短い問題 a:
記録の冒頭から「Open the Select」を含む行までをすべて、1行につき1つの文字列とするJSONリストとしてまとめてください。空行は除く。

「作者と読者の会」 2023年09月号



 九月二十九日(金)におこなわれた「作者と読者の会」は、九月号の塚原理恵作「丸刈りの少女」、十月号の黒田健司作「母の料理ノート」をとりあげた。参加者はオンラインを含め八人。司会は乙部宗徳氏。

 「丸刈りの少女」については横田昌則氏が報告をした。横田氏は作品の構成を節目ごとにたどりながら、「大軍拡が進むなかで、戦争の記憶をどう語り継いでいくのか、とりわけ加害の記憶をいかに伝えていくか、その大切さを感じさせる作品。語り継ぐことは簡単ではないが、責務の重さを感じさせる」と報告した。

 討論では、報告にあった軍拡に突き進もうとする今の時代のなかで、加害の問題を記録し、語ることの重要性が一様に語られた。また、紀行文、記録と小説の違いについても意見が交わされた。

短い問題 b:
本文抜粋の「九月二十九日(金)におこなわ」から「さを感じさせる」と報告した。」までを、一字も変えずにそのまま書き写す。

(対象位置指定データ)
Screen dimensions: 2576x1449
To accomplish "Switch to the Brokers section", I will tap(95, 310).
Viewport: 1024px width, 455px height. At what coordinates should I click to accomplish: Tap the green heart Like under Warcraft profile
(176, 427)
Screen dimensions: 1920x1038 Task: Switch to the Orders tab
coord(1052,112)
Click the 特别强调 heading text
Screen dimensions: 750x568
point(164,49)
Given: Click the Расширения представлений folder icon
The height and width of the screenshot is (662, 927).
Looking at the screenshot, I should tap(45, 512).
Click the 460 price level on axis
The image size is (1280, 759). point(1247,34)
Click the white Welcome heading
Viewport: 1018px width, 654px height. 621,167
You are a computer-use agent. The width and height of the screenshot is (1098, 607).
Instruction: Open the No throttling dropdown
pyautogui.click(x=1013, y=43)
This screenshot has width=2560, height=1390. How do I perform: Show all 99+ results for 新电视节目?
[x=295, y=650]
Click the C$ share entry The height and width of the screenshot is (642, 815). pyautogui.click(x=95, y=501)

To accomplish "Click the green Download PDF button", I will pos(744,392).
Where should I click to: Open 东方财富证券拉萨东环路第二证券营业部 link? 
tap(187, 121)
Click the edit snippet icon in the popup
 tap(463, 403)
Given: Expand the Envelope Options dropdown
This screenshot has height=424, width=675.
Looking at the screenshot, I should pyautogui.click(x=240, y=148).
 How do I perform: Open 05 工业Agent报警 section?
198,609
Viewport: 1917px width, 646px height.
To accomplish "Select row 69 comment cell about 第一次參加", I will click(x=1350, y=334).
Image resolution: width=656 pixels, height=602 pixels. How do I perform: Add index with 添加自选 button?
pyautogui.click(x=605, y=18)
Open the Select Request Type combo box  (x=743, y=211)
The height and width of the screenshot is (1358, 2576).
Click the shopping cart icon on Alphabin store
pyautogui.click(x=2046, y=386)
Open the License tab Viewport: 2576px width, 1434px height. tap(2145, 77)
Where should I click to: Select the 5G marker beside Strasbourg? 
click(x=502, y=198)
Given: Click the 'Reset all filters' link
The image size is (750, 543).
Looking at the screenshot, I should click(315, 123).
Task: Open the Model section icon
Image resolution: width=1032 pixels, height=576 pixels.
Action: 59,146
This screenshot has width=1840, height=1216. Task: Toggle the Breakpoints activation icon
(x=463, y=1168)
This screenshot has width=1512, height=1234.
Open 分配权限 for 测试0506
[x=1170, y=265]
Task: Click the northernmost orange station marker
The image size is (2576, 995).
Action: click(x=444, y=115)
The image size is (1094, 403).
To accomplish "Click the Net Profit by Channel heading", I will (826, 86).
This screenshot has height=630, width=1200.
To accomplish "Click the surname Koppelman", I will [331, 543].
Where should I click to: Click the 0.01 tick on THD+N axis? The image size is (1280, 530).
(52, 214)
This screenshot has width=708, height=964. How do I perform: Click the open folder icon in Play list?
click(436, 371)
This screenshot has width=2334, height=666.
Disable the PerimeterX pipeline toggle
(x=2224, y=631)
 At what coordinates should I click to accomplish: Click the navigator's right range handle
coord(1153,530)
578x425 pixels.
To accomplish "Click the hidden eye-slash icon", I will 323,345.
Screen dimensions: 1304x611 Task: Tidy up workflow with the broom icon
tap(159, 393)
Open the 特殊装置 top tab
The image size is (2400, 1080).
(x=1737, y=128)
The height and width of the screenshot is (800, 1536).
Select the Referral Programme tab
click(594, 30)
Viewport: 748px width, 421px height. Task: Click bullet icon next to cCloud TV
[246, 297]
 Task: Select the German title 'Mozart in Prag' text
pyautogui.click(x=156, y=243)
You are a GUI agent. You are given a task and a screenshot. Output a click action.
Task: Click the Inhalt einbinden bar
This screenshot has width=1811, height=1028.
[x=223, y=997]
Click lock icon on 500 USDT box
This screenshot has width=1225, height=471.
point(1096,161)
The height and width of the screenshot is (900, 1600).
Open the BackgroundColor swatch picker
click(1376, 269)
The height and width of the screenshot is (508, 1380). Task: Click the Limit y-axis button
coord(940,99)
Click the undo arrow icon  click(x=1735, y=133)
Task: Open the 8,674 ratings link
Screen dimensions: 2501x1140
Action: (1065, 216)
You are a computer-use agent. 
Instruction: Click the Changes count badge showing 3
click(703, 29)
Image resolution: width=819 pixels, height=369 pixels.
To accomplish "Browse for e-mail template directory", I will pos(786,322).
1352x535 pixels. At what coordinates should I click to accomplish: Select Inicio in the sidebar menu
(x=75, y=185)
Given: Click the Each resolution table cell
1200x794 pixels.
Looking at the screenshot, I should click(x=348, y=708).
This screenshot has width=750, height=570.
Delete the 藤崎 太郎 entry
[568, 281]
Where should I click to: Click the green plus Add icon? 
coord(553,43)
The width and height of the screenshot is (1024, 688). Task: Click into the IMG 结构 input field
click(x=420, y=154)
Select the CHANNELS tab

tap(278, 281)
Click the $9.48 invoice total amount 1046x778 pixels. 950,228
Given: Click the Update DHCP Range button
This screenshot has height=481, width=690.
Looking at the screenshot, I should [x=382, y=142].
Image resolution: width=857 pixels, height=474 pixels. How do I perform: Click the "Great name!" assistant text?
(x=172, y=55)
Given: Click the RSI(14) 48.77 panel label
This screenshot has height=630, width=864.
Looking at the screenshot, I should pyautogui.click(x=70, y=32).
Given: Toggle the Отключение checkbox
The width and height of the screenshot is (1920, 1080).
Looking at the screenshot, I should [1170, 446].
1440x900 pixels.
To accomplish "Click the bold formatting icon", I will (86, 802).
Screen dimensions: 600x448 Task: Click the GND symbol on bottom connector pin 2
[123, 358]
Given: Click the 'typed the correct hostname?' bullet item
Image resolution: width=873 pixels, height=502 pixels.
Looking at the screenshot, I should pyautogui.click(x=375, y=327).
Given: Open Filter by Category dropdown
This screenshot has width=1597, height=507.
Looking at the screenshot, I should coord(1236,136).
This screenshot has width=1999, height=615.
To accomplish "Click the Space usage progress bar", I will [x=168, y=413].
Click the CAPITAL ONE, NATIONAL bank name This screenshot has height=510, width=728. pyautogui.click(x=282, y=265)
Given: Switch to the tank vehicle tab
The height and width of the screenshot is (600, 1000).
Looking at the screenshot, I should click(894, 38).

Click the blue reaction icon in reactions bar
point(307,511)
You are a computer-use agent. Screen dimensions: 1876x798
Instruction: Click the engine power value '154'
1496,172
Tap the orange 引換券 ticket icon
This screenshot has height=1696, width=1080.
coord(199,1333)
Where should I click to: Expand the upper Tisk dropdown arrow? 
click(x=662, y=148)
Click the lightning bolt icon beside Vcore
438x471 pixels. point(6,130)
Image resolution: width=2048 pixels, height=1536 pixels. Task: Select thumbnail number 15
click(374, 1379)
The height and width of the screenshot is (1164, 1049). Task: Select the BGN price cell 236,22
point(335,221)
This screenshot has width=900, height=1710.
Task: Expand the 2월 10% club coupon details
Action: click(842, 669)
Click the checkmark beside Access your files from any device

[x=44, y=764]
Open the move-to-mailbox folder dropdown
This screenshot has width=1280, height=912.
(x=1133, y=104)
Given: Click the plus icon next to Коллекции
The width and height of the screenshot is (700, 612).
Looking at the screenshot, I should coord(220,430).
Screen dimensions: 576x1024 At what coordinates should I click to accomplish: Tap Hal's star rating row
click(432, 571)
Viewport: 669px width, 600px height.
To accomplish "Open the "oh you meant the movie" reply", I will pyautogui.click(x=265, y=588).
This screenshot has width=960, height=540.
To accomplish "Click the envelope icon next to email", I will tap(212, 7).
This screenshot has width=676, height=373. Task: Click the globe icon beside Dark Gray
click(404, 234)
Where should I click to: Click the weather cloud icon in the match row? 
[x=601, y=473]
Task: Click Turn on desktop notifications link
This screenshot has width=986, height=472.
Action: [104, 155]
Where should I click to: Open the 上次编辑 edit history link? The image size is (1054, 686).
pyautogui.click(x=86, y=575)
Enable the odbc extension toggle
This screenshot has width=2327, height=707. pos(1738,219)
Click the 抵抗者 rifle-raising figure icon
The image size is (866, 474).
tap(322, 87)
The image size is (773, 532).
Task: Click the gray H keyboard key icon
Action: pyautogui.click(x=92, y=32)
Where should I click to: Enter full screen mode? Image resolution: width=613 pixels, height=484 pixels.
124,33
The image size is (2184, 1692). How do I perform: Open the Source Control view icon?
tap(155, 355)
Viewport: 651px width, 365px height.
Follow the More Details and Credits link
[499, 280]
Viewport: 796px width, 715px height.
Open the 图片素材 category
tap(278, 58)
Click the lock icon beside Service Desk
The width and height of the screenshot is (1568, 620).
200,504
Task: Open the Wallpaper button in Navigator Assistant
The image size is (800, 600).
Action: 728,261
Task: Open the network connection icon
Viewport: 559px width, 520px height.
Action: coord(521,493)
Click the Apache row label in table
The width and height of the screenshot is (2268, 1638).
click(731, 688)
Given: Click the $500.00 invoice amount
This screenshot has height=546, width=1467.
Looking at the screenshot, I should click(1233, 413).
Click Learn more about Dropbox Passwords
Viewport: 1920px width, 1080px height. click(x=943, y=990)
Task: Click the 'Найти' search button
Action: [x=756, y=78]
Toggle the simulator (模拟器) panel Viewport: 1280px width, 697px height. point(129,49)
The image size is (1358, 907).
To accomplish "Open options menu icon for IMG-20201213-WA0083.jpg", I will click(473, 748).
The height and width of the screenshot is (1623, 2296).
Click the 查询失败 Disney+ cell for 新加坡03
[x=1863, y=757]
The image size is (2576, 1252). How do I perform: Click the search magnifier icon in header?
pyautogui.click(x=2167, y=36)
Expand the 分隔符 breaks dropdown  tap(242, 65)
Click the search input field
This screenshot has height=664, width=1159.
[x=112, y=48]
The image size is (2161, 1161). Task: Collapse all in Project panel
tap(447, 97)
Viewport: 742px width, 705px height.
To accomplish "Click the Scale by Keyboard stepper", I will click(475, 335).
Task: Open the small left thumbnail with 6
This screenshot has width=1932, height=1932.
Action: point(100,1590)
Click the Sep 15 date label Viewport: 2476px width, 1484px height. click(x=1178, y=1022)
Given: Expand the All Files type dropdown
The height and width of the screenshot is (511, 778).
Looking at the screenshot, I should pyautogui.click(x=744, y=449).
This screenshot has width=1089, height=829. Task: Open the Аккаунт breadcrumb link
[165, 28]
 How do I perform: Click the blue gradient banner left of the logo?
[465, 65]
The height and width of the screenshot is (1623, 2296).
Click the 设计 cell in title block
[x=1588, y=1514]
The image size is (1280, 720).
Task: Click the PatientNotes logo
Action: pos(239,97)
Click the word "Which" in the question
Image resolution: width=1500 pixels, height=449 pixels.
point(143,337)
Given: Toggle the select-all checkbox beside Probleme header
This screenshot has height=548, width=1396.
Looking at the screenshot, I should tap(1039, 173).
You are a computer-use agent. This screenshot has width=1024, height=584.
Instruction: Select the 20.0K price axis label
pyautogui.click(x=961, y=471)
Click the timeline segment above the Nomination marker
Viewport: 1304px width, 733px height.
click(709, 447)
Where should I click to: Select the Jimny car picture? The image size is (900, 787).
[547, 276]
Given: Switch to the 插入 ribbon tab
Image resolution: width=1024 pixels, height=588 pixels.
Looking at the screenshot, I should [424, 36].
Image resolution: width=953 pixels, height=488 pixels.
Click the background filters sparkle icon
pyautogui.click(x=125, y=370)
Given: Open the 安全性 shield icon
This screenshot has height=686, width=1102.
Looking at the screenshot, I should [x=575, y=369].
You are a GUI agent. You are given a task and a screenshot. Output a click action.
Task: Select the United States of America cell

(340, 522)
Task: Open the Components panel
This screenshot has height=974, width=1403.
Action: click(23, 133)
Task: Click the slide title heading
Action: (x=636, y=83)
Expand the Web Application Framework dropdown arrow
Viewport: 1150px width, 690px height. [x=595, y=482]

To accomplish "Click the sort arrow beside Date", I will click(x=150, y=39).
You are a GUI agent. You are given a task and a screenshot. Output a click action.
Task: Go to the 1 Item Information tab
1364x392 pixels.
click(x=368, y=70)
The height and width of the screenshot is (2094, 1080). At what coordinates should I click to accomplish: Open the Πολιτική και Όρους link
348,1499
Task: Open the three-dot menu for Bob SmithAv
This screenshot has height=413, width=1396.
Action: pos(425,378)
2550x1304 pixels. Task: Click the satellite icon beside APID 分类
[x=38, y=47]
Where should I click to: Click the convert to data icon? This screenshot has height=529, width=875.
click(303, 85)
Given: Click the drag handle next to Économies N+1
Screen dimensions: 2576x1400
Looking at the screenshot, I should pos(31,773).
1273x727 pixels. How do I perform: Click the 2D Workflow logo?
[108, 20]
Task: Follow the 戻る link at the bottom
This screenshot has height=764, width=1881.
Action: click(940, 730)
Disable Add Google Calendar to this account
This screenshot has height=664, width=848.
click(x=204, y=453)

最終解答 a:
[
  "Screen dimensions: 2576x1449",
  "To accomplish \"Switch to the Brokers section\", I will tap(95, 310).",
  "Viewport: 1024px width, 455px height. At what coordinates should I click to accomplish: Tap the green heart Like under Warcraft profile",
  "(176, 427)",
  "Screen dimensions: 1920x1038 Task: Switch to the Orders tab",
  "coord(1052,112)",
  "Click the 特别强调 heading text",
  "Screen dimensions: 750x568",
  "point(164,49)",
  "Given: Click the Расширения представлений folder icon",
  "The height and width of the screenshot is (662, 927).",
  "Looking at the screenshot, I should tap(45, 512).",
  "Click the 460 price level on axis",
  "The image size is (1280, 759). point(1247,34)",
  "Click the white Welcome heading",
  "Viewport: 1018px width, 654px height. 621,167",
  "You are a computer-use agent. The width and height of the screenshot is (1098, 607).",
  "Instruction: Open the No throttling dropdown",
  "pyautogui.click(x=1013, y=43)",
  "This screenshot has width=2560, height=1390. How do I perform: Show all 99+ results for 新电视节目?",
  "[x=295, y=650]",
  "Click the C$ share entry The height and width of the screenshot is (642, 815). pyautogui.click(x=95, y=501)",
  "To accomplish \"Click the green Download PDF button\", I will pos(744,392).",
  "Where should I click to: Open 东方财富证券拉萨东环路第二证券营业部 link? ",
  "tap(187, 121)",
  "Click the edit snippet icon in the popup",
  " tap(463, 403)",
  "Given: Expand the Envelope Options dropdown",
  "This screenshot has height=424, width=675.",
  "Looking at the screenshot, I should pyautogui.click(x=240, y=148).",
  " How do I perform: Open 05 工业Agent报警 section?",
  "198,609",
  "Viewport: 1917px width, 646px height.",
  "To accomplish \"Select row 69 comment cell about 第一次參加\", I will click(x=1350, y=334).",
  "Image resolution: width=656 pixels, height=602 pixels. How do I perform: Add index with 添加自选 button?",
  "pyautogui.click(x=605, y=18)",
  "Open the Select Request Type combo box  (x=743, y=211)"
]

最終解答 b:
九月二十九日(金)におこなわれた「作者と読者の会」は、九月号の塚原理恵作「丸刈りの少女」、十月号の黒田健司作「母の料理ノート」をとりあげた。参加者はオンラインを含め八人。司会は乙部宗徳氏。

 「丸刈りの少女」については横田昌則氏が報告をした。横田氏は作品の構成を節目ごとにたどりながら、「大軍拡が進むなかで、戦争の記憶をどう語り継いでいくのか、とりわけ加害の記憶をいかに伝えていくか、その大切さを感じさせる作品。語り継ぐことは簡単ではないが、責務の重さを感じさせる」と報告した。